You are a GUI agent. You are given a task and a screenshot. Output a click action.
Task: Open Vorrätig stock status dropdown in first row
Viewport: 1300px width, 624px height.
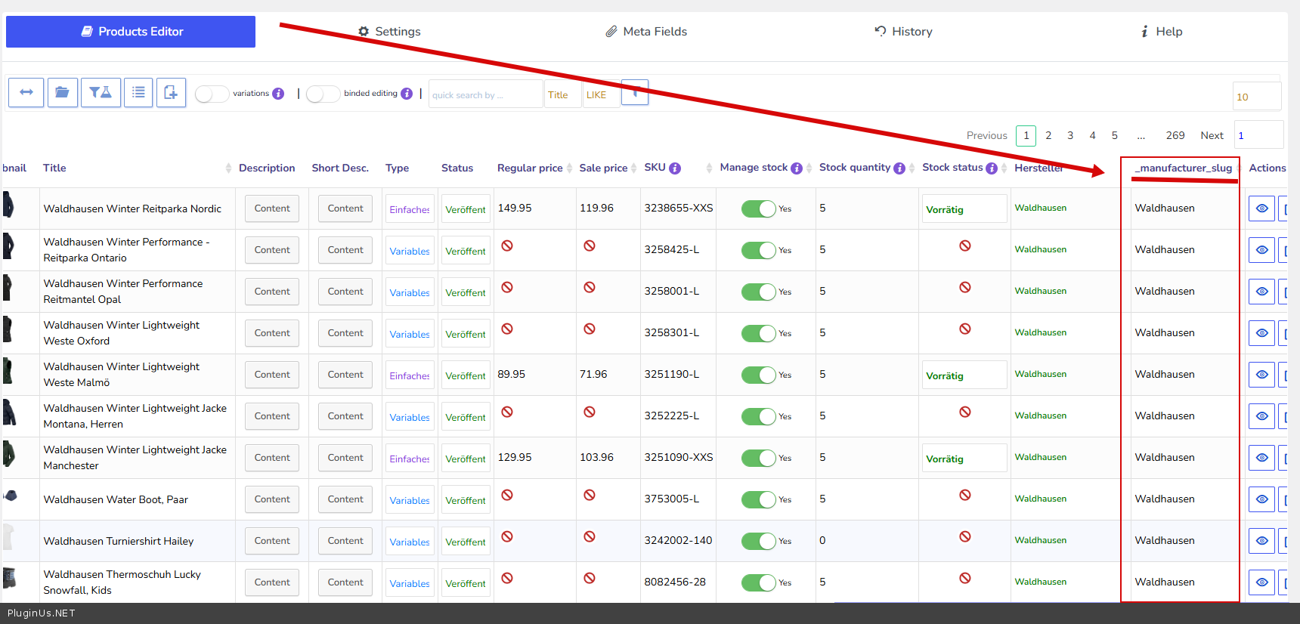[x=964, y=209]
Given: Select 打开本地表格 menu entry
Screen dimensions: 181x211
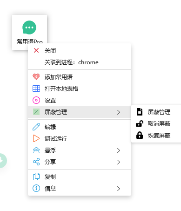Looking at the screenshot, I should [x=80, y=88].
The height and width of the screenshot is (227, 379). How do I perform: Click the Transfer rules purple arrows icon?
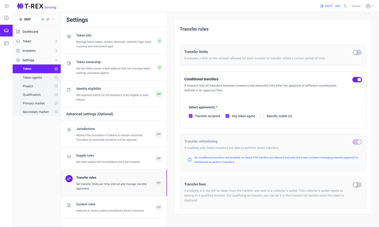69,179
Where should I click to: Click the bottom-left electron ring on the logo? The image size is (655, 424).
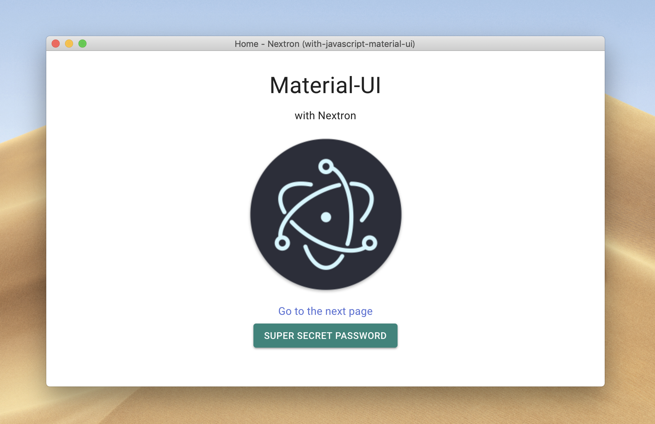point(282,243)
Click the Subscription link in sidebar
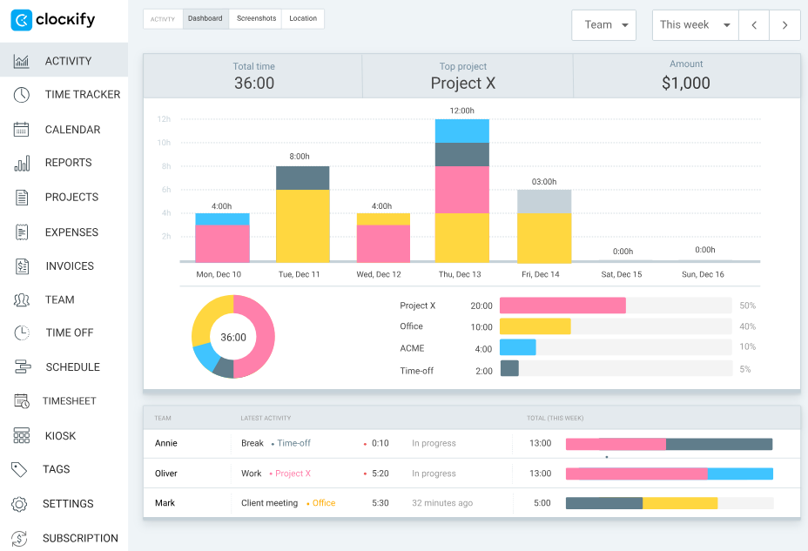The image size is (808, 551). click(21, 537)
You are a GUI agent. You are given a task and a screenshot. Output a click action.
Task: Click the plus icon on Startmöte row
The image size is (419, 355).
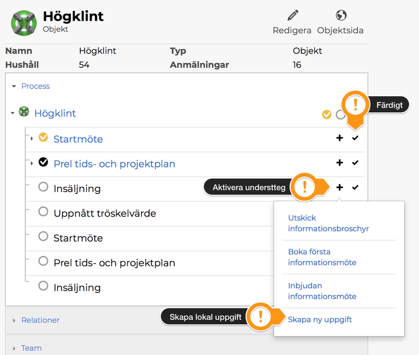pyautogui.click(x=340, y=138)
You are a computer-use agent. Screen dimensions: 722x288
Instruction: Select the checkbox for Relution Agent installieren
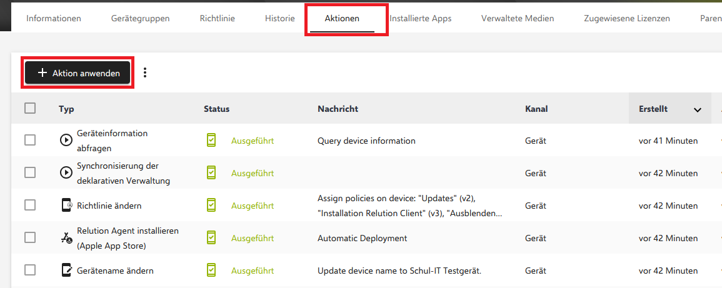pos(30,238)
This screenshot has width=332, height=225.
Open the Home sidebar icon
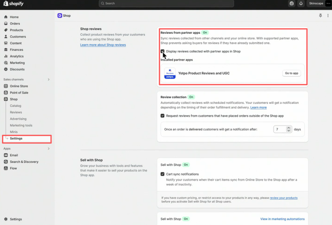pos(6,17)
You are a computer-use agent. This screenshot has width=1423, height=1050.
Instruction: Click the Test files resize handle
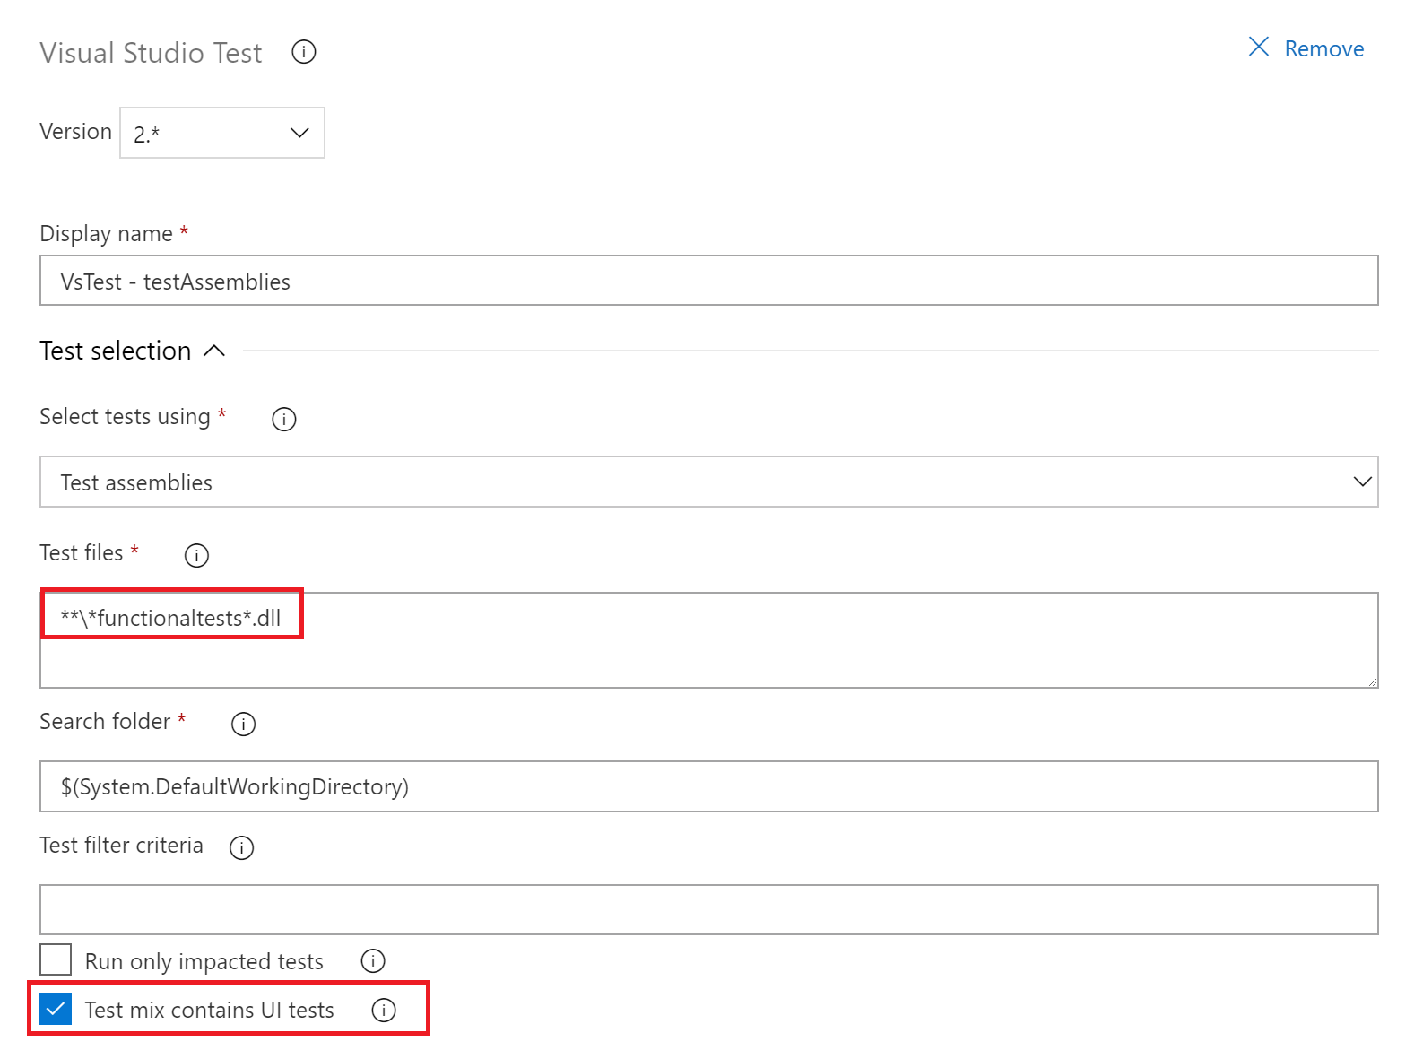1372,682
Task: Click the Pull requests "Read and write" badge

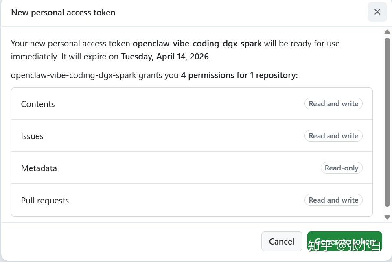Action: [x=333, y=200]
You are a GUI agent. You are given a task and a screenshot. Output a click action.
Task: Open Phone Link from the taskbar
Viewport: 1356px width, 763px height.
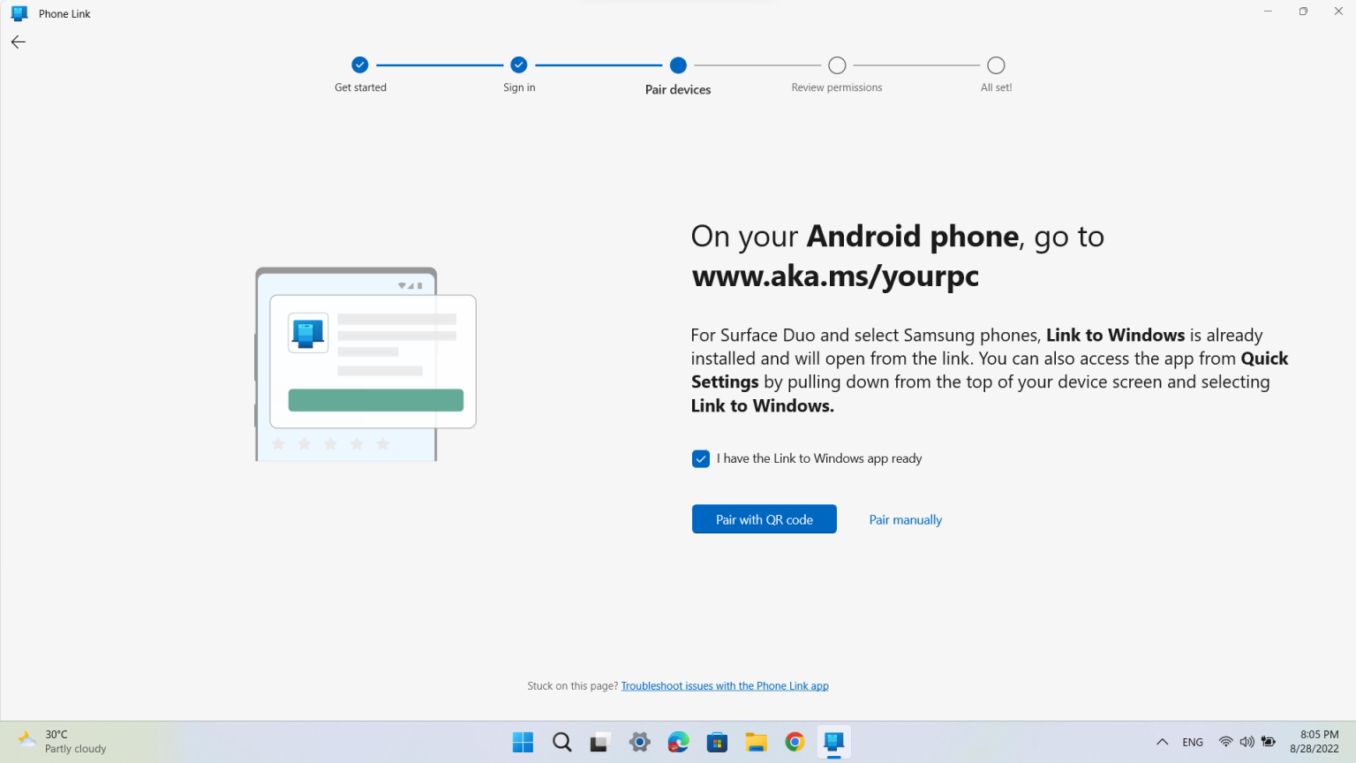pyautogui.click(x=833, y=742)
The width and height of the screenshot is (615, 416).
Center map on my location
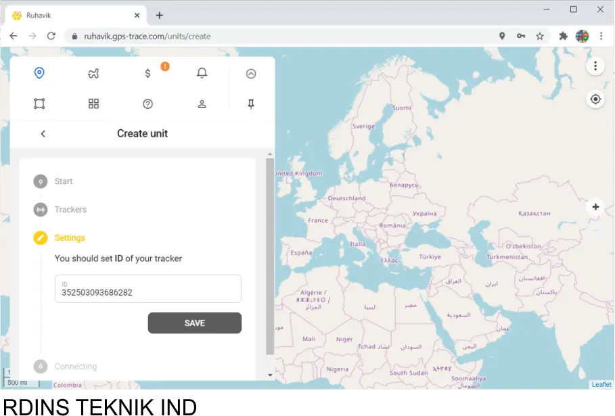click(595, 99)
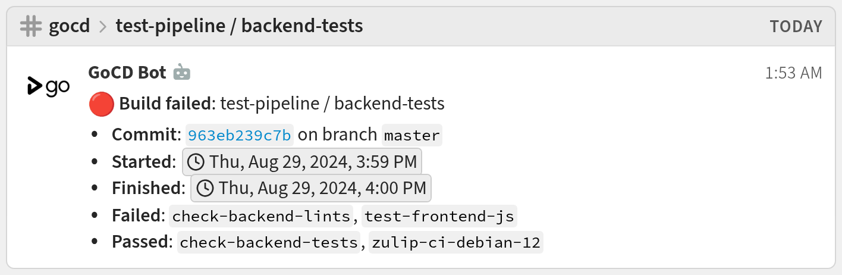This screenshot has height=275, width=842.
Task: Click the chevron separator after gocd
Action: tap(102, 27)
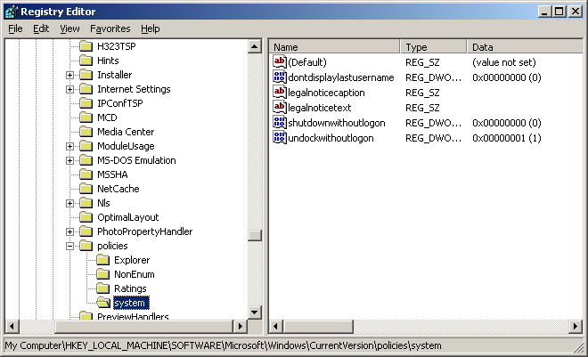Click the Registry Editor title bar icon

(11, 12)
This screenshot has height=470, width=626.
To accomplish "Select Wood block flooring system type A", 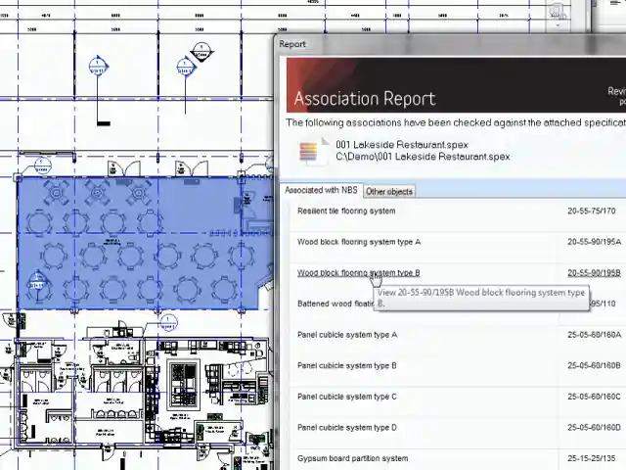I will (358, 242).
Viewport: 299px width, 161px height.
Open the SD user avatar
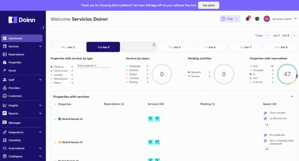[266, 19]
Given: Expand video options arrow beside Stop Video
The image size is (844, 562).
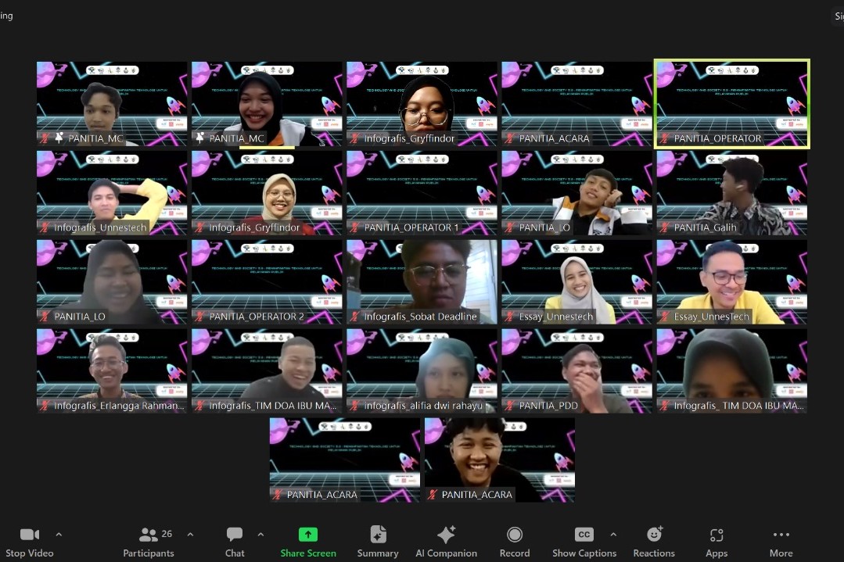Looking at the screenshot, I should [59, 535].
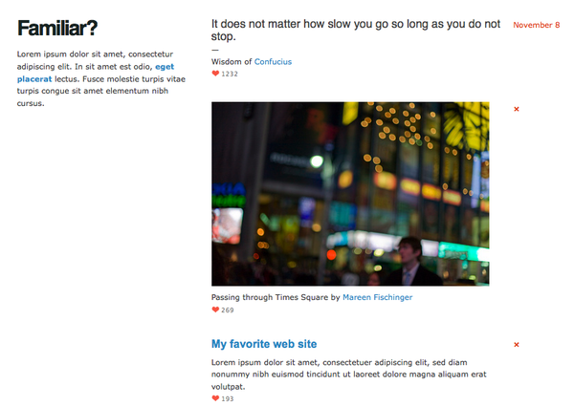The width and height of the screenshot is (574, 406).
Task: Click the Wisdom of attribution text
Action: [x=232, y=62]
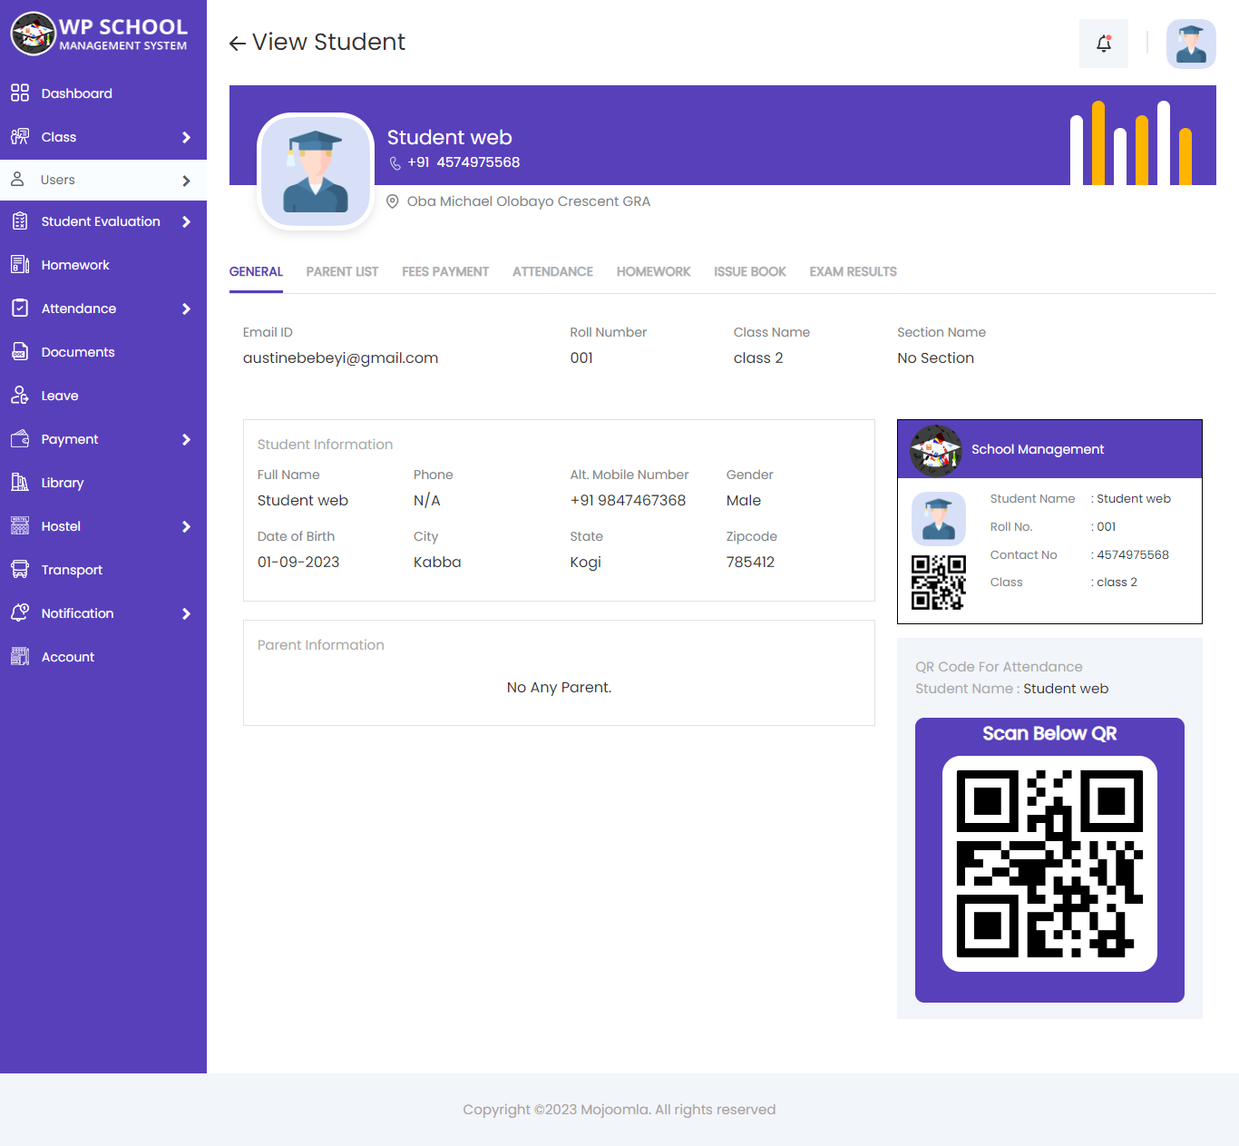Click the Attendance item in sidebar

[x=79, y=309]
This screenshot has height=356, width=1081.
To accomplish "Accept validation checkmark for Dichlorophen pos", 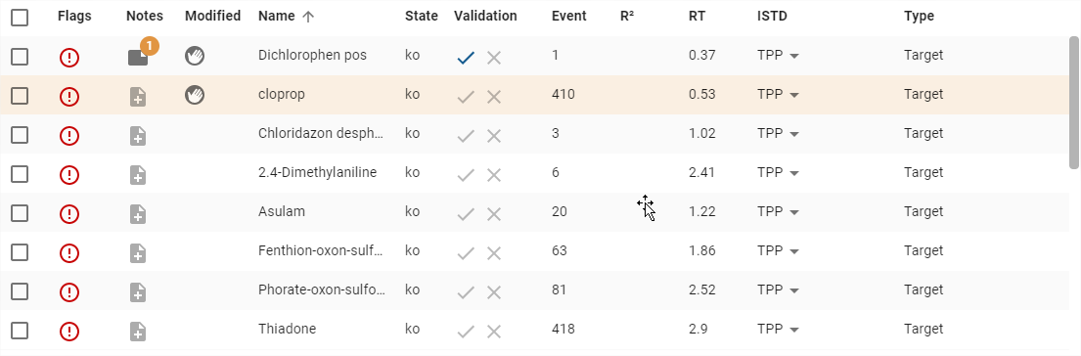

******

# WRITTEN REQUEST
Report how many lines of the listing above contain the string "dimensions". Give only the number.

# WRITTEN SOLUTION
2